02. Aug 2016   Business Jobs Steuer

KPMG will mehr Tempo bei Auswahl von Bewerbern

Wien/London. Das Beratungsunternehmen KPMG hat seinen Recruitment-Prozess geändert, um besser auf die Anforderungen der Millennials einzugehen – also zwischen 1980 und 2000 geborener Menschen.
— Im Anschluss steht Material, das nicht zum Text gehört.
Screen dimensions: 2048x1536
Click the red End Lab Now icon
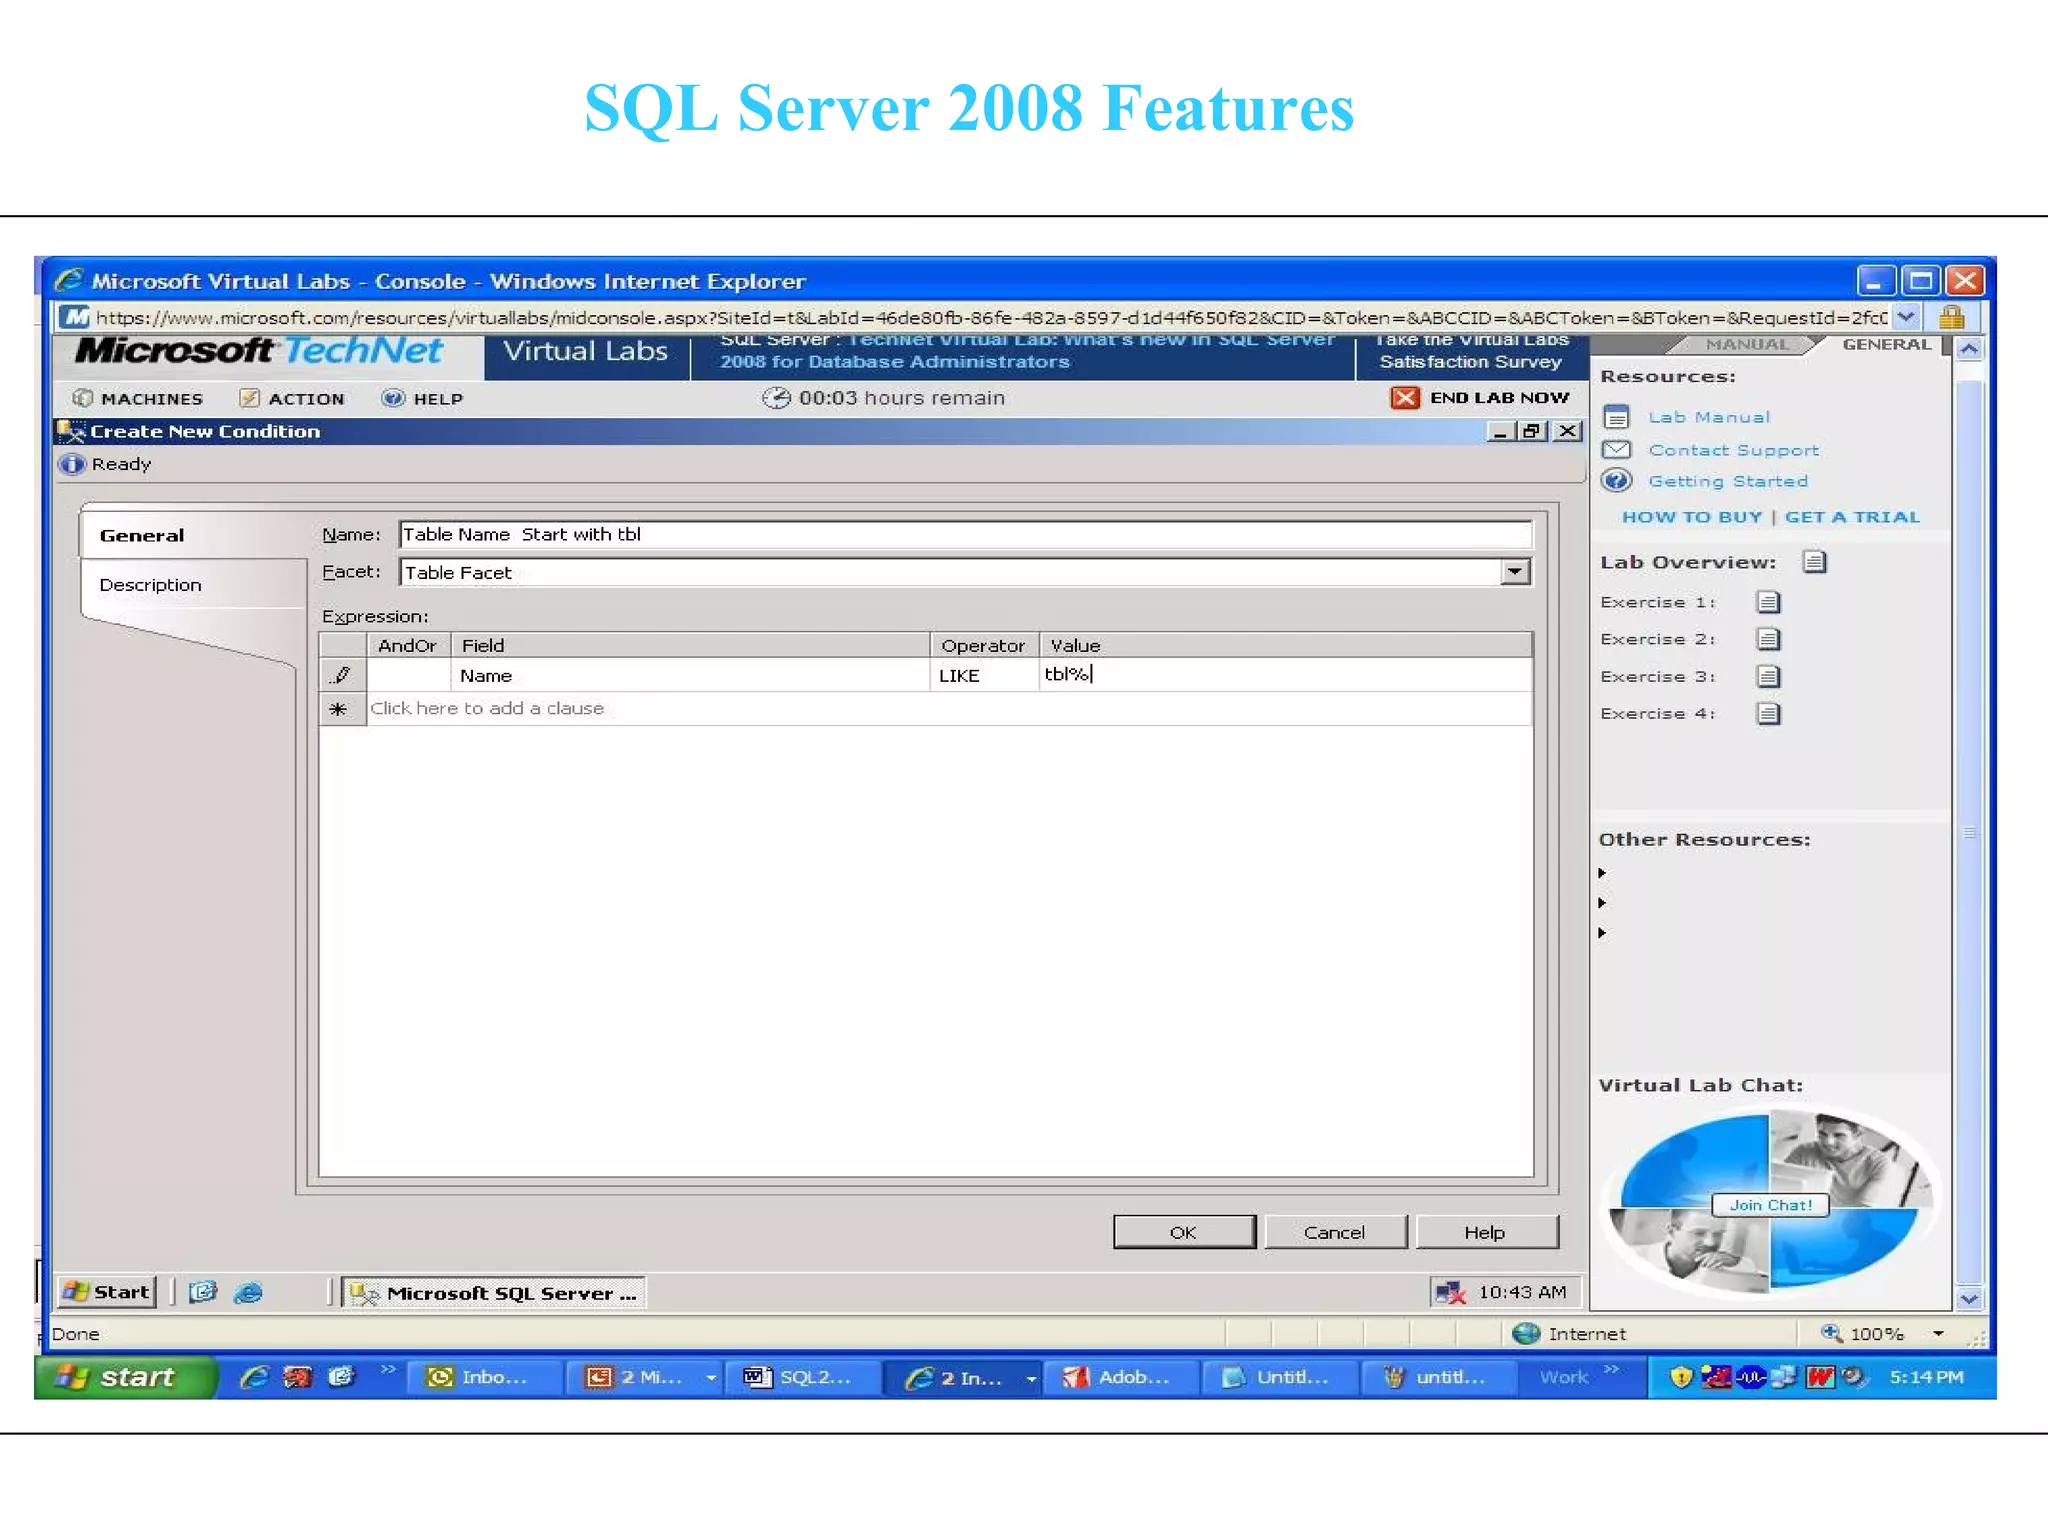click(x=1405, y=398)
Dabei gehe es vor allem darum, rascher zu entscheiden wer genommen wird – und dies auch schneller als jetzt zu kommunizieren.
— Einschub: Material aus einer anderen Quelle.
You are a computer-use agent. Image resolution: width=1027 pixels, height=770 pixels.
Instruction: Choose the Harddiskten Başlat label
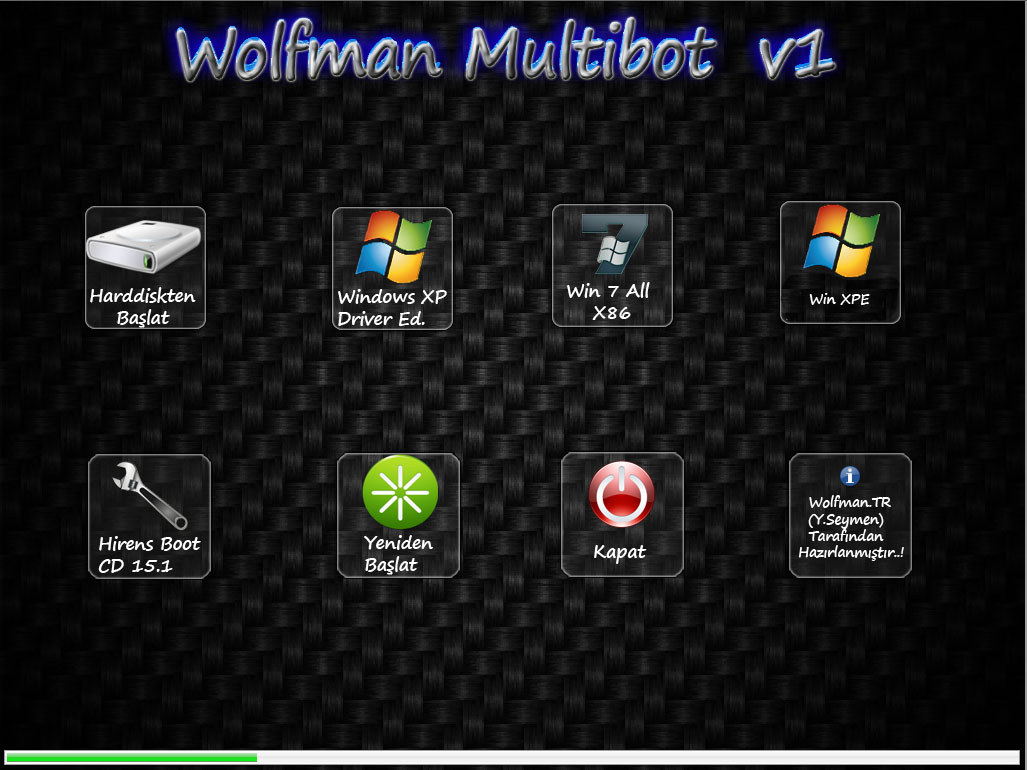[x=143, y=307]
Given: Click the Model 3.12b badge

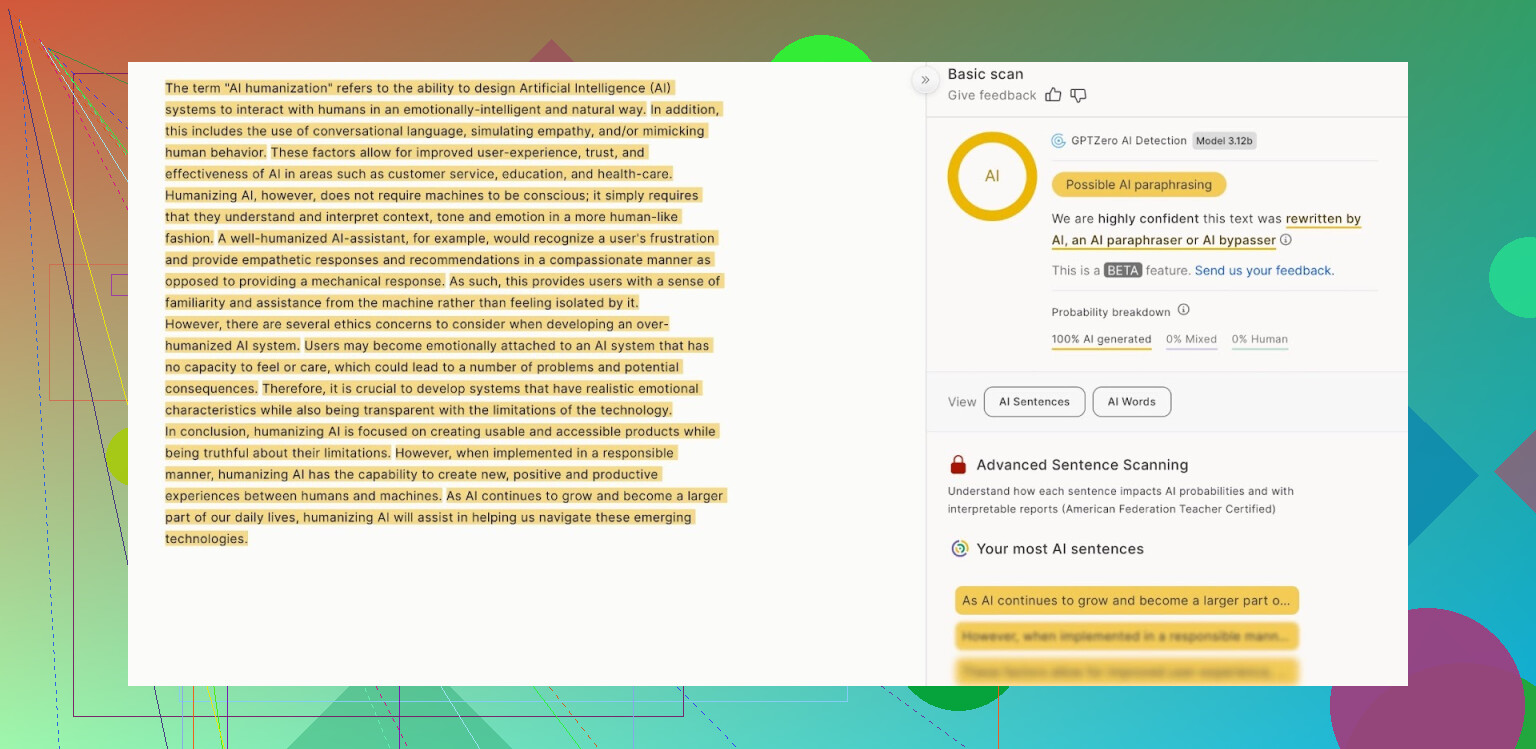Looking at the screenshot, I should (1224, 141).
So will KPMG in Großbritannien den bisherigen Prozess dreier separater „Assessments“ (über mehrere Wochen) auf einen einzigen Tag konzentieren. Das bedeute, dass Bewerber innerhalb von zwei Arbeitstagen erfahren werden, ob sie den Job bekommen haben, berichtet BBC News.
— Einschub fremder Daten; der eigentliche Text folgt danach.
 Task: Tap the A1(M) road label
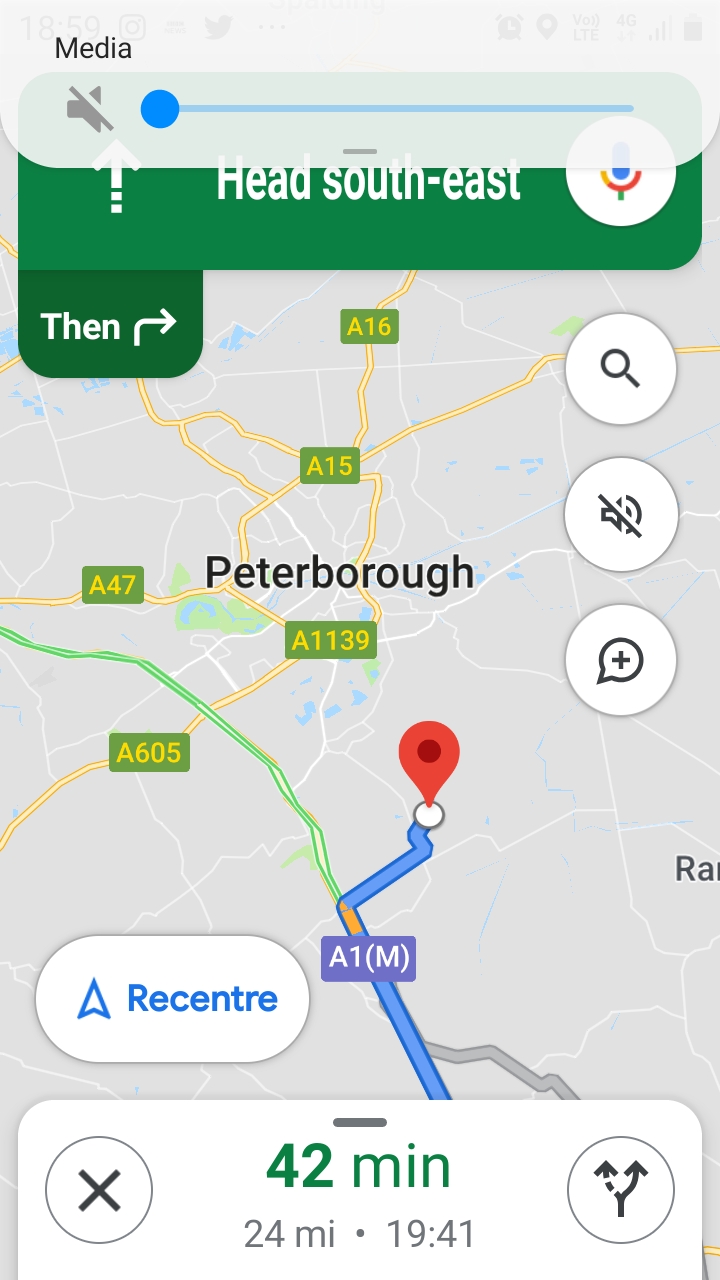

Man habe sich zu der Änderung entschlossen, nachdem Studien eine wachsende Frustration der „Millennials“ durch langwierige Rekrutierungsprozesse aufgezeigt hätten. Mehr als ein Drittel der befragten 400 Bewerber(innen) hat sich demnach unzufrieden mit dem langwierigen Bewerbungsprozess gezeigt. Sogar mehr als die Hälfte der Bewerber kritisierte, dass im Fall einer erfolglosen Bewerbung überhaupt kein Feedback gegeben wurde.

Im Wettbewerb um die besten Köpfe

KPMG-Chairman Simon Collins sieht sich durch die Änderungen nun besser imstande, mit kleineren Mitbewerbern oder auch Technologiefirmen mitzuhalten, mit denen man sich im Rennen um die besten Köpfe befinde. Auch mehrere andere große Beratungsfirmen haben in der jüngeren Vergangenheit ihren Rekrutierungsprozess geändert.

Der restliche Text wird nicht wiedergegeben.